▶ _Instructions to follow_
Show every line below where "layout" appears.

[Data records]
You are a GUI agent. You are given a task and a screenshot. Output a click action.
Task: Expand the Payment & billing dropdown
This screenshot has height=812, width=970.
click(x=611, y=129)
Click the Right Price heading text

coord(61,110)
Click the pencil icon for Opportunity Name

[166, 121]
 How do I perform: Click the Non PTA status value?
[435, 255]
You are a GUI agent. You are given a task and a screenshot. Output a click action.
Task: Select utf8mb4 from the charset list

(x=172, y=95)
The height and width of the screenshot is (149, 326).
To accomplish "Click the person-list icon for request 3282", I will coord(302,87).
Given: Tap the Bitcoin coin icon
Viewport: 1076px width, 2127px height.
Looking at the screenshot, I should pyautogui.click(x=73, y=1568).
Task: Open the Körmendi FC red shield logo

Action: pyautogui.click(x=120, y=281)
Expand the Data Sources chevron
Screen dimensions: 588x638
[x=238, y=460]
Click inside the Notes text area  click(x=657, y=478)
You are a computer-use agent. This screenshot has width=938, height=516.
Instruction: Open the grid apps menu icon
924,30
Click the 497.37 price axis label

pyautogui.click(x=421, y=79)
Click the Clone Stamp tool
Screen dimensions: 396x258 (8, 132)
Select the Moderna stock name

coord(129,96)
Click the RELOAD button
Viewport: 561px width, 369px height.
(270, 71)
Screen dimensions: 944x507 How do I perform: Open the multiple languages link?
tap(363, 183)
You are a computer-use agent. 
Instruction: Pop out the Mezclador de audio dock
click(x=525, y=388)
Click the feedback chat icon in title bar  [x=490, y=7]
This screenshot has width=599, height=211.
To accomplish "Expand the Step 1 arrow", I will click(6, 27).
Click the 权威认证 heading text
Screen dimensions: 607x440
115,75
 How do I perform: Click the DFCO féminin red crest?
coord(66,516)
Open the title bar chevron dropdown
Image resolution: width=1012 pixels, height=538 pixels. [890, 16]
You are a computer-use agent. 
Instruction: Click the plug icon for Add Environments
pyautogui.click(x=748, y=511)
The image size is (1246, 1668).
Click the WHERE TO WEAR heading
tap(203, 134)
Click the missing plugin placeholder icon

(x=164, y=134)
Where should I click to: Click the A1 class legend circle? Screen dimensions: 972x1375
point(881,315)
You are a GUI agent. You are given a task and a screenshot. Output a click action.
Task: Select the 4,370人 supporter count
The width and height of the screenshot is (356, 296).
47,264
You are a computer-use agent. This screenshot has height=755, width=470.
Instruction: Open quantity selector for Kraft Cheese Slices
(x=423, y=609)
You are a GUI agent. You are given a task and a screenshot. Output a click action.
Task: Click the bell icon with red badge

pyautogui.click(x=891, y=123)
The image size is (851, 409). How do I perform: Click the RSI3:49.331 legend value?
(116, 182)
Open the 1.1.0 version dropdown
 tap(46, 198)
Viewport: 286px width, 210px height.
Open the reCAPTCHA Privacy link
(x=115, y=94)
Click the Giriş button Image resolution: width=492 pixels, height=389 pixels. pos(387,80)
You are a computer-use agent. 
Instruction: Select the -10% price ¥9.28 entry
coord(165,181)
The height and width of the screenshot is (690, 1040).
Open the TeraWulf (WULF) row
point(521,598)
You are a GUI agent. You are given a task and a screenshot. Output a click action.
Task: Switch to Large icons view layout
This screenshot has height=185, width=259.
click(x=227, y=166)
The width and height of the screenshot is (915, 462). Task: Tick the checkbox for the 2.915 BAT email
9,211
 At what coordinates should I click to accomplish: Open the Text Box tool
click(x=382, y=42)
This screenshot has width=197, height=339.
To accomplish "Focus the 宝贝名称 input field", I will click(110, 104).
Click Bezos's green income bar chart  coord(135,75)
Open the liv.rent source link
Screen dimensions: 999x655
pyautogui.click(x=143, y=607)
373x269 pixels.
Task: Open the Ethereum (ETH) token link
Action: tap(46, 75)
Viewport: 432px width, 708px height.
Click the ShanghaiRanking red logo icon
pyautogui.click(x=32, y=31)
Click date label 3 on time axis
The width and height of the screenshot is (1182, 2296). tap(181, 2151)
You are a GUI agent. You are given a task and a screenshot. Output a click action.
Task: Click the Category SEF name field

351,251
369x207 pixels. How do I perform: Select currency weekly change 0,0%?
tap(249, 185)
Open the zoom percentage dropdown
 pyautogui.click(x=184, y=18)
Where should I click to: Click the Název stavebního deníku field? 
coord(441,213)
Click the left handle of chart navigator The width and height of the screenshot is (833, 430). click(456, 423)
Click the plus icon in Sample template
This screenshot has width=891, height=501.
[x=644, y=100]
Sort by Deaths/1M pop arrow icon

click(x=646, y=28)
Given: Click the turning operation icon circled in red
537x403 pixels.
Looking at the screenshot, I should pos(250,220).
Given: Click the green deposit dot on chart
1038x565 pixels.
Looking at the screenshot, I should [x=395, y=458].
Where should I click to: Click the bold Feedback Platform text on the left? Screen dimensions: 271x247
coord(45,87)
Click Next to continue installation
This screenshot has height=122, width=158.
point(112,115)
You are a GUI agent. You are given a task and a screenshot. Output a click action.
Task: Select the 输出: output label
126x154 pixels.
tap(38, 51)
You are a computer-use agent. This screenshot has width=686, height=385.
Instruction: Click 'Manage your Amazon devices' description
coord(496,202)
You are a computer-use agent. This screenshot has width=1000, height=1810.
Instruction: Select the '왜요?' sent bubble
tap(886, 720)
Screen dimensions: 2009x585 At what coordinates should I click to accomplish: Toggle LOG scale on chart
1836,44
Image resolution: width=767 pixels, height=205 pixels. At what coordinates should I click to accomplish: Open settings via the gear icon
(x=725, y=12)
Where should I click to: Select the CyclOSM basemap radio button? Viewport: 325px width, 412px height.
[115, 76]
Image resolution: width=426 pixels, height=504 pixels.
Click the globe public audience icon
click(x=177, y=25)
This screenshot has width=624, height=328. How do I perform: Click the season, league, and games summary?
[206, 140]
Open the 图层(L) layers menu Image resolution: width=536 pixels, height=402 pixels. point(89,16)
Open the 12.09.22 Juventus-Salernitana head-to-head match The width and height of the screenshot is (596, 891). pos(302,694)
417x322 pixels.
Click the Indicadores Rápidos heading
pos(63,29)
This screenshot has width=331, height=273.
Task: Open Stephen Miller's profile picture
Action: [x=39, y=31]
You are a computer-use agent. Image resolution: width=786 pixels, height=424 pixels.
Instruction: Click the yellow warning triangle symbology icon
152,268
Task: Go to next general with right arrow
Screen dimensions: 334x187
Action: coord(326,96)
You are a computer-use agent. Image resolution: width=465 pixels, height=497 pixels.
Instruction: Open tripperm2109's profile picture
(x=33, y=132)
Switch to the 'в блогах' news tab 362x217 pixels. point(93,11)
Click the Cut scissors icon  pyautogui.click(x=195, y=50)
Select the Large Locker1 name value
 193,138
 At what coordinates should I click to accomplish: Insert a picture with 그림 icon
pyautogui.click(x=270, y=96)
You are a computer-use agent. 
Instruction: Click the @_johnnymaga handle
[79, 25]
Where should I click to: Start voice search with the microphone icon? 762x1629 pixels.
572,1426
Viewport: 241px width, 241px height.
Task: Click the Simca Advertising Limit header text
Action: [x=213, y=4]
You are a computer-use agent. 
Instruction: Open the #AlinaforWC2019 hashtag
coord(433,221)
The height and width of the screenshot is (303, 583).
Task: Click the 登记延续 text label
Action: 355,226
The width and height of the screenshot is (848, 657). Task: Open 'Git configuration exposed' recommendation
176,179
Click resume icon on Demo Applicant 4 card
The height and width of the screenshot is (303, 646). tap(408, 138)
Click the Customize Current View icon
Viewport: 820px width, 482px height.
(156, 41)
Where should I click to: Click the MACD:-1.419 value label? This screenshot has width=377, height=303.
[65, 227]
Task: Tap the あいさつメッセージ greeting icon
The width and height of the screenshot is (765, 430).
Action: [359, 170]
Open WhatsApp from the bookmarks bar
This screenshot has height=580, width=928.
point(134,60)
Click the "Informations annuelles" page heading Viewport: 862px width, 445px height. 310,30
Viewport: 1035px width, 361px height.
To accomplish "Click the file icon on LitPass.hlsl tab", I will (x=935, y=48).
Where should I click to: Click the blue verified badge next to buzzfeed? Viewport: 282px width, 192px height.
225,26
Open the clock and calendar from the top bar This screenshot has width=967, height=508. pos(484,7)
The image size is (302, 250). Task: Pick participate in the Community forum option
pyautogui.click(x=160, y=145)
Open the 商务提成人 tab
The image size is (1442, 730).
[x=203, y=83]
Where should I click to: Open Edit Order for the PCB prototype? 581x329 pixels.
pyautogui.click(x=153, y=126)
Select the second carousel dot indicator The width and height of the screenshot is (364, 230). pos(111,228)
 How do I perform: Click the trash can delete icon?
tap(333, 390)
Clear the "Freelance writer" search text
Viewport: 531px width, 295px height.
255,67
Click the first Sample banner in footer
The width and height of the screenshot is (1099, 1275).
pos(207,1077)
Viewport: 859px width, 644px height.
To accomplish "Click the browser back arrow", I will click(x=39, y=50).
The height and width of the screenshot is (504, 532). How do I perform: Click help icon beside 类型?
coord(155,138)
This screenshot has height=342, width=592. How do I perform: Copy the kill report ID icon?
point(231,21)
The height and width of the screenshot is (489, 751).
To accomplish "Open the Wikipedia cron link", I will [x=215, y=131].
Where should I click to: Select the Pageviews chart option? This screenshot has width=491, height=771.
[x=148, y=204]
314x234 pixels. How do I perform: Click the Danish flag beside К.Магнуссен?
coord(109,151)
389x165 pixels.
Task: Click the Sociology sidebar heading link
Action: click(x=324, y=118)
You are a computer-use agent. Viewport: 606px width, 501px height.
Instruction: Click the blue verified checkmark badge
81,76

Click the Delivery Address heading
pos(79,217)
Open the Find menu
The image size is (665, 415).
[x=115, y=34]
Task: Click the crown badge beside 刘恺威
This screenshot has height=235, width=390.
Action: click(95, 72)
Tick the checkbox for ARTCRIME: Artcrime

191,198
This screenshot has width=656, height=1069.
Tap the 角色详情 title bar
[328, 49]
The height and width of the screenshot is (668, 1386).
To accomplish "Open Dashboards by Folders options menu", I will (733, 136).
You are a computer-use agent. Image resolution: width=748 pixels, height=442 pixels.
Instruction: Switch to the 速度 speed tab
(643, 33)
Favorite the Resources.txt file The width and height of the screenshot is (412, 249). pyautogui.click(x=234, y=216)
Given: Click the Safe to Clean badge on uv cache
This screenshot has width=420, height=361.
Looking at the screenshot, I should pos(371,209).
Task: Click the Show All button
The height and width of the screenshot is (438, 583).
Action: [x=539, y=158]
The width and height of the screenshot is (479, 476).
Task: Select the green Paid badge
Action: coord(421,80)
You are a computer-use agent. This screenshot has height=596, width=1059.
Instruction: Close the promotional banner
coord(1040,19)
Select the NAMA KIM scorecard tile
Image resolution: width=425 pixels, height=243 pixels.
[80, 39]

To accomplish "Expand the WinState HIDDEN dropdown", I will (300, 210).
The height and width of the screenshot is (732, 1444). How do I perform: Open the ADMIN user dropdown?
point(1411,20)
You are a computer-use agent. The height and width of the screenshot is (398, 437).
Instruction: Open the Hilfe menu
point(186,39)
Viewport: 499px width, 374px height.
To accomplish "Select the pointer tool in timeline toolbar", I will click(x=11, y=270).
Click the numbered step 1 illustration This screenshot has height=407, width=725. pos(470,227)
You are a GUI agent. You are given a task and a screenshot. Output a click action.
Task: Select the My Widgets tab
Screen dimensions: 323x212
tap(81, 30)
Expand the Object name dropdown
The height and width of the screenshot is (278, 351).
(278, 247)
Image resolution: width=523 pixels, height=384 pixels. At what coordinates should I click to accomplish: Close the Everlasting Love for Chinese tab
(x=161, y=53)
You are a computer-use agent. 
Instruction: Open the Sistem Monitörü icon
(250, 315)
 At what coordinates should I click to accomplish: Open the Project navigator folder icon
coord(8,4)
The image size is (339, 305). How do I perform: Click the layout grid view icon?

▶ _Expected answer_
Task: Switch to Large icons view layout
The image size is (339, 305). How do I perform: Click the layout grid view icon?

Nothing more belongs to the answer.